While there's been plenty of demand for grocery delivery this year, the major players like Instacart are making purchases and deliveries from existing supermarkets. Farmstead co-founder and CEO Pradeep Elankumaran said that this model puts a big constraint on the number of possible deliveries, which is why you may be struggling to get a delivery slot.
There have been fewer success stories around the Farmstead approach, where a company sells groceries from its own warehouse (and in Farmstead's case, employs its own warehouse staff and drivers).
In fact, Elankumaran said that when the company started in 2016, "The warehouse model was incredibly unattractive to everyone else," because of the operational headaches and expenses.
To address these issues, Elankumaran said Farmstead has built software to "re-orchestrate" warehouse operations and make them more efficient.

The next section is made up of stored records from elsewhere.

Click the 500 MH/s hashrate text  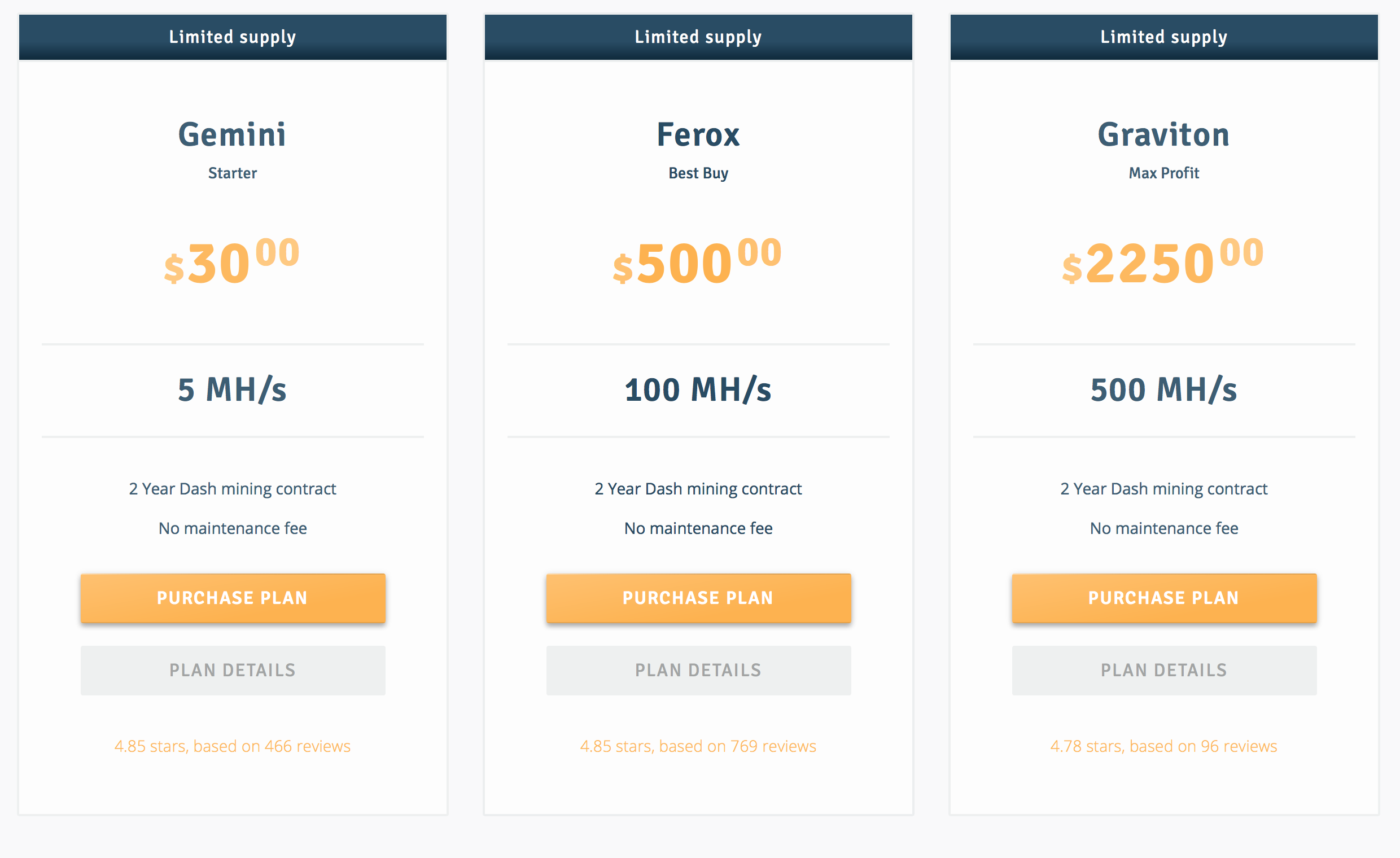[1163, 390]
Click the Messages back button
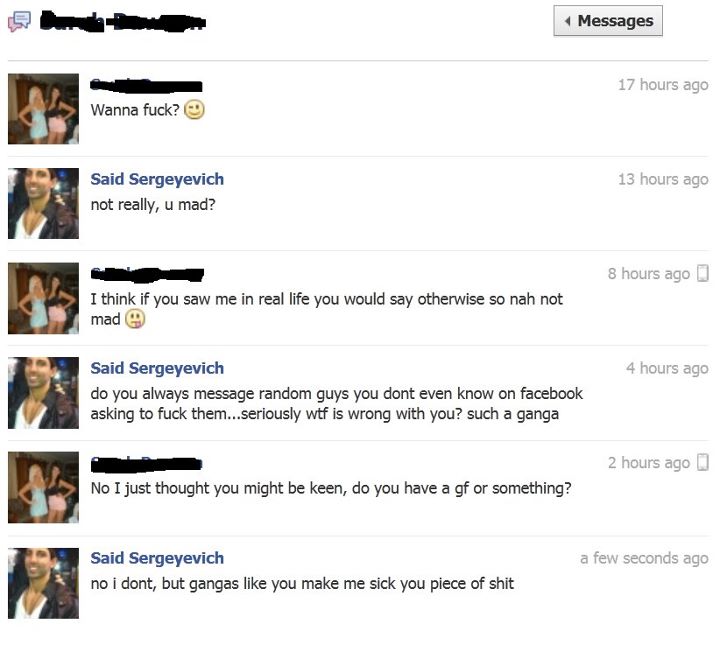Image resolution: width=720 pixels, height=652 pixels. tap(608, 21)
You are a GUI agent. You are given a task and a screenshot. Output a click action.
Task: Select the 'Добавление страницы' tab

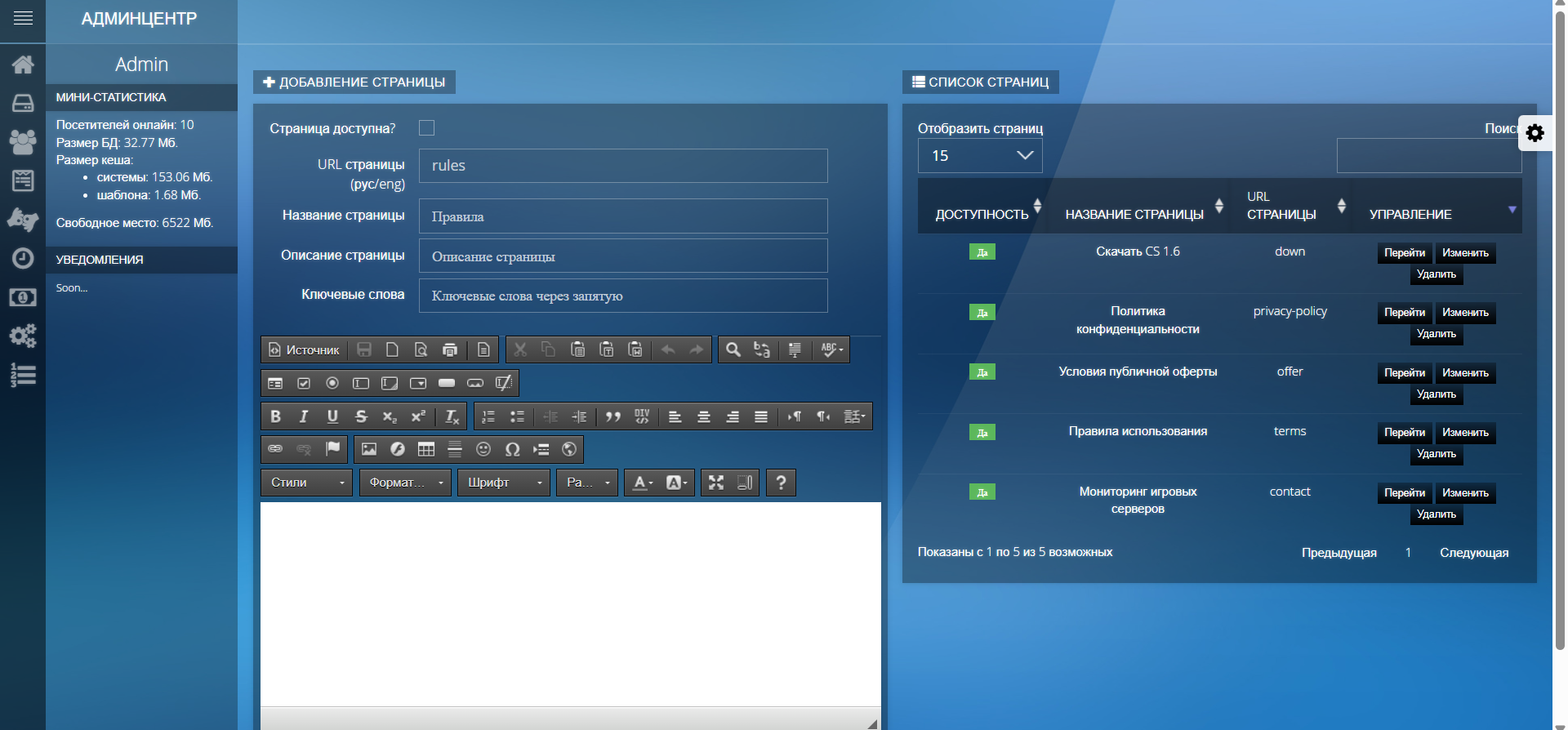pyautogui.click(x=354, y=82)
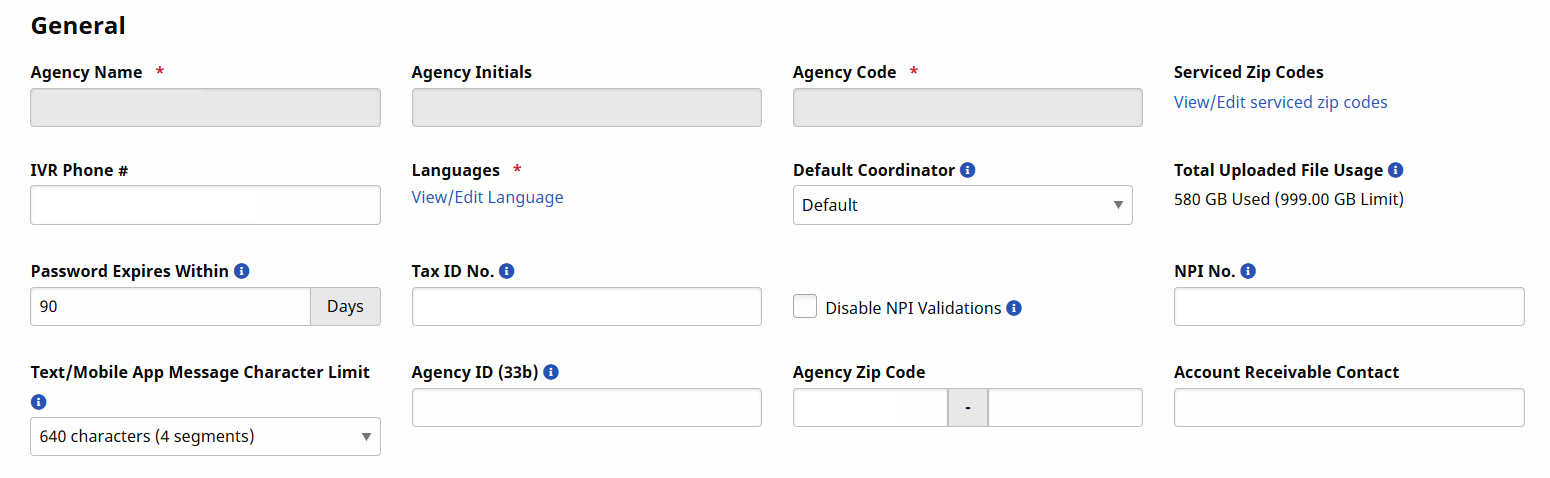Viewport: 1550px width, 478px height.
Task: Open the View/Edit Language link
Action: pyautogui.click(x=487, y=197)
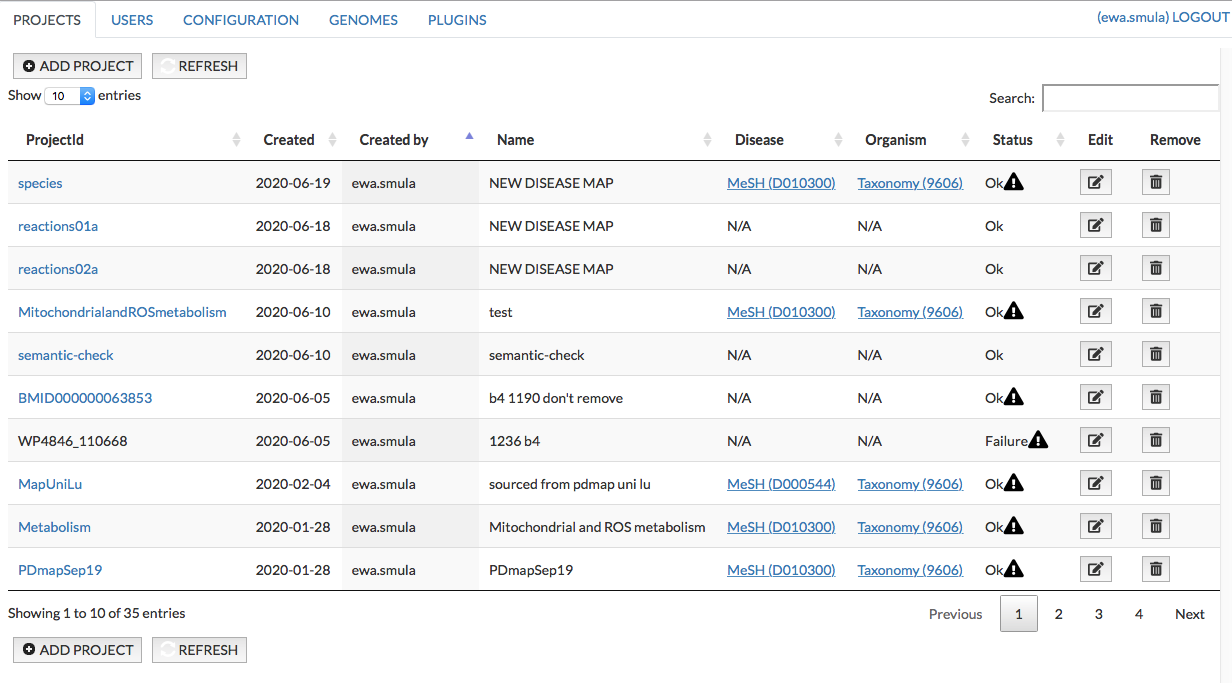
Task: Open the PLUGINS tab
Action: [457, 20]
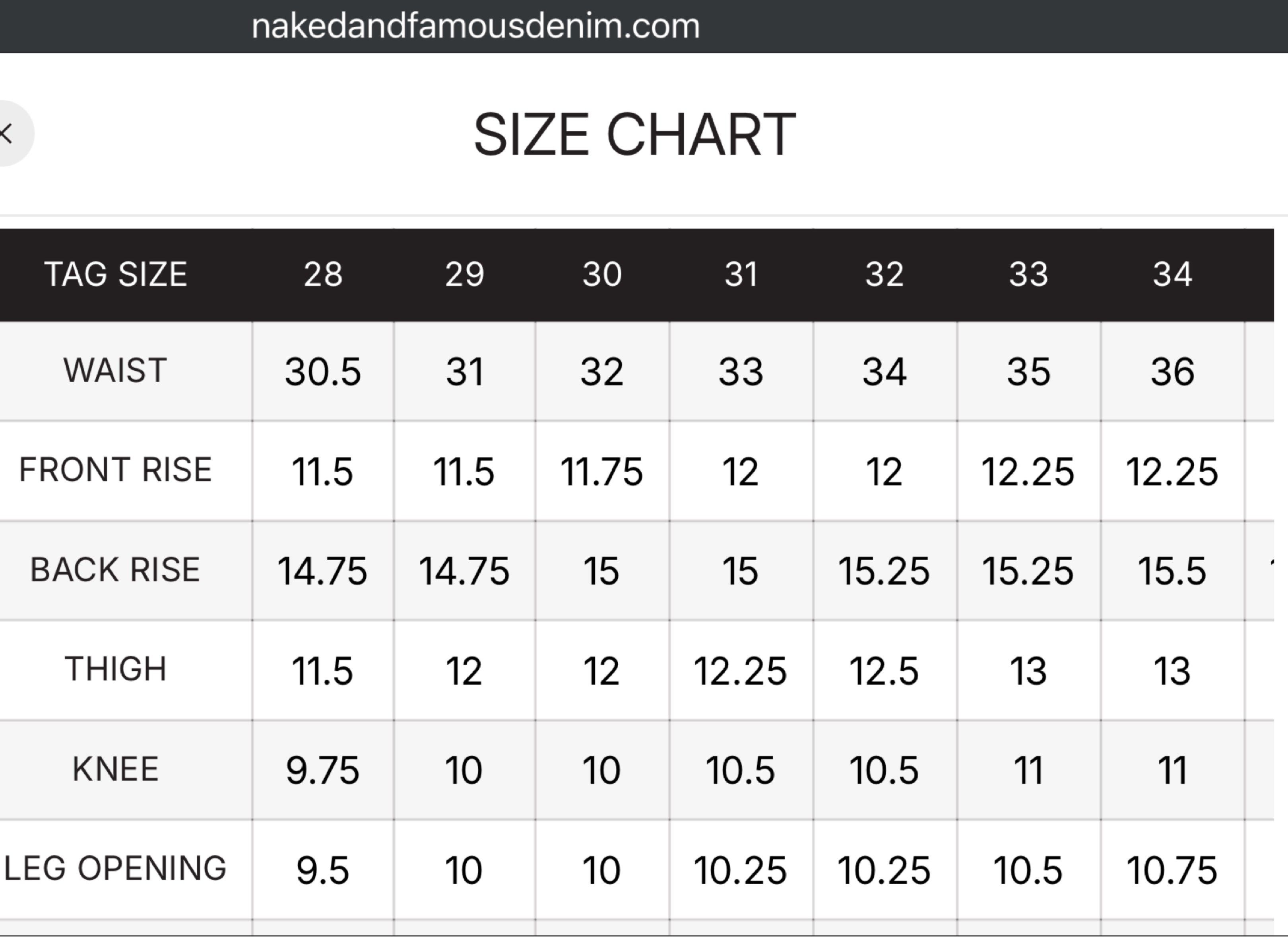Viewport: 1288px width, 937px height.
Task: Select the 11.75 front rise cell
Action: click(x=601, y=472)

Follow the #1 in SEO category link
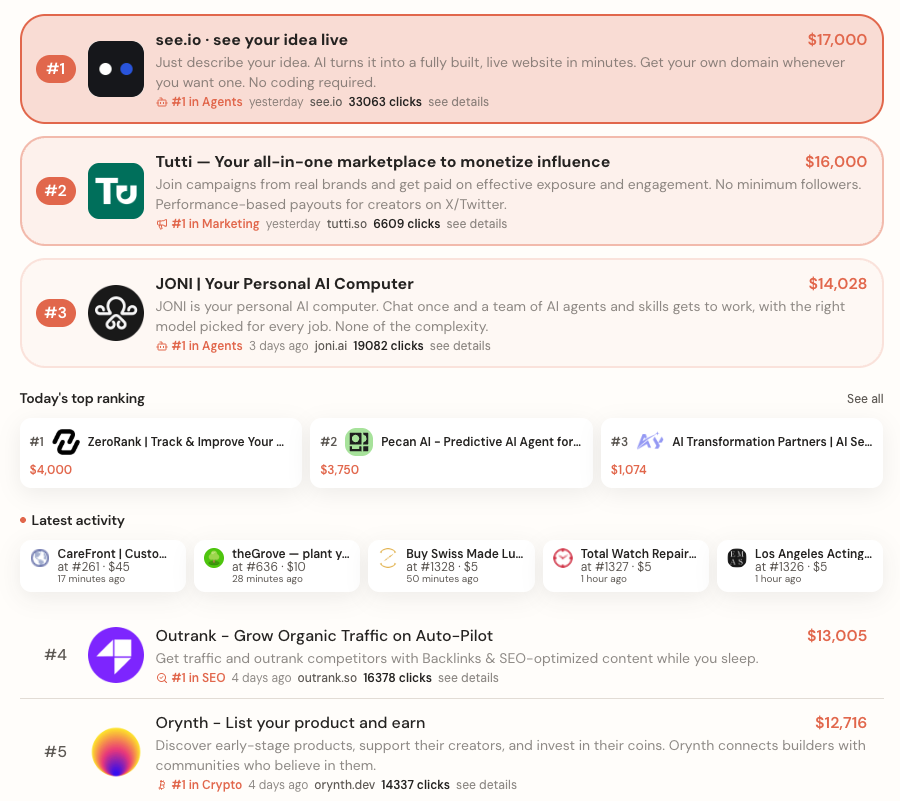pyautogui.click(x=198, y=678)
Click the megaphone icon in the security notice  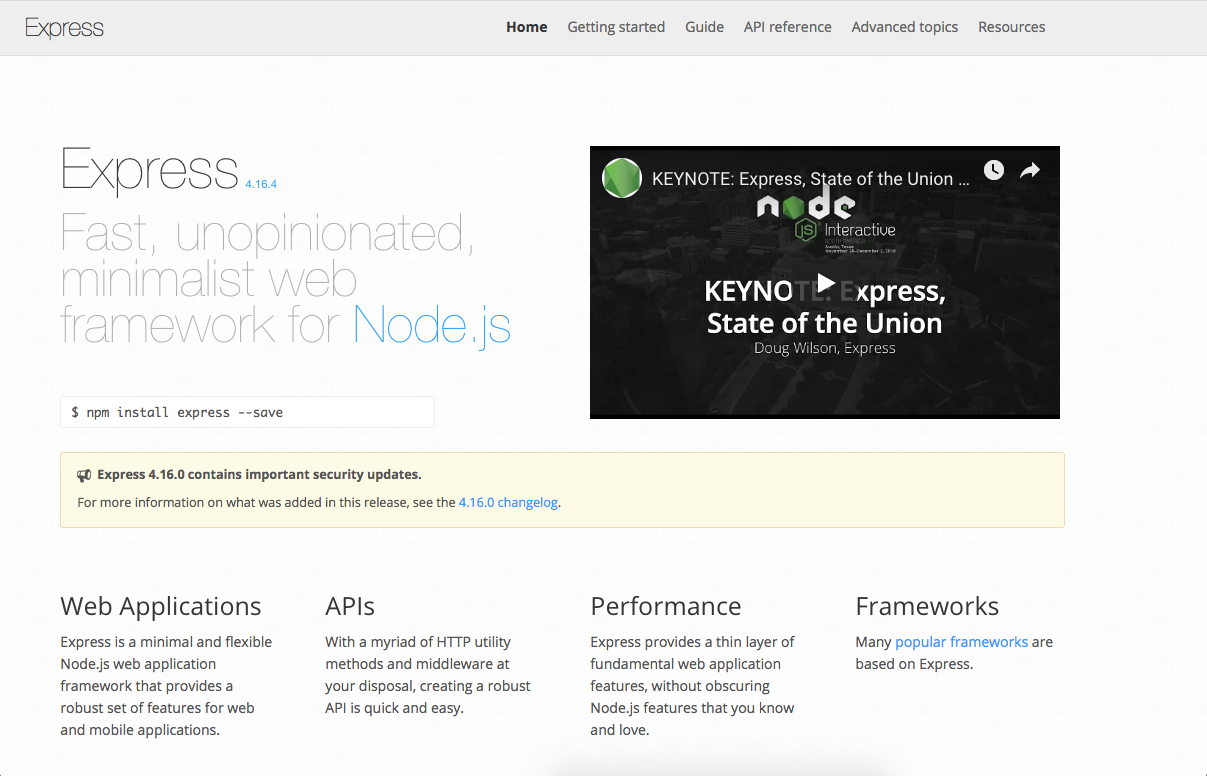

The startup says it's been able to reduce food waste by 3-4x, while also serving thousands of orders per day across a 50-mile radius, with no delivery fees, from each warehouse "hub." In fact, in the startup's first market of San Francisco, Farmstead is supposedly "marching towards profitability, and we're very close at this point."
Image Credits: Farmstead
Next up: Geographic expansion, starting in North Carolina, with Charlotte and Raleigh-Durham (where Farmstead just opened its wait list). Elankumaran said he's hoping to launch between 15 and 30 new markets in the next 12 months.
"A better way of putting it is: Two years ago we were not ready [to expand], and right now we are ready," he said.
In addition, Farmstead has started selling its Grocery OS software to other grocery businesses that want to move online. Elankumaran said that in some cases, the grocer may simply buy the software, while in others, Farmstead could also work with them to operate the warehouse. Either way, he said the key is the need to "fork the demand," so that offline shoppers are going to one store, while online orders are being fulfilled from a separate location.
"You cannot get this industry online unless the capacity increases," he said.
Elankumaran also said that while it can cost $10 million of dollars to open a new supermarket location, Farmstead can launch a hub in four to six weeks, at a cost of $100,000.
As for whether grocery stores have any hesitation about buying software from a potential competitor, Elankumaran said that the opposite is true — they trust Farmstead more because of "the fact that we’re not a B2B software company that has not operated a grocery store."
Farmstead has now raised a total of $14.7 million. The Series A was led by Aidenlair Capital, with participation from Y Combinator, Gelt VC, Duro, Maple VC, Heron Rock, 19 York, Red Dog Capital and others.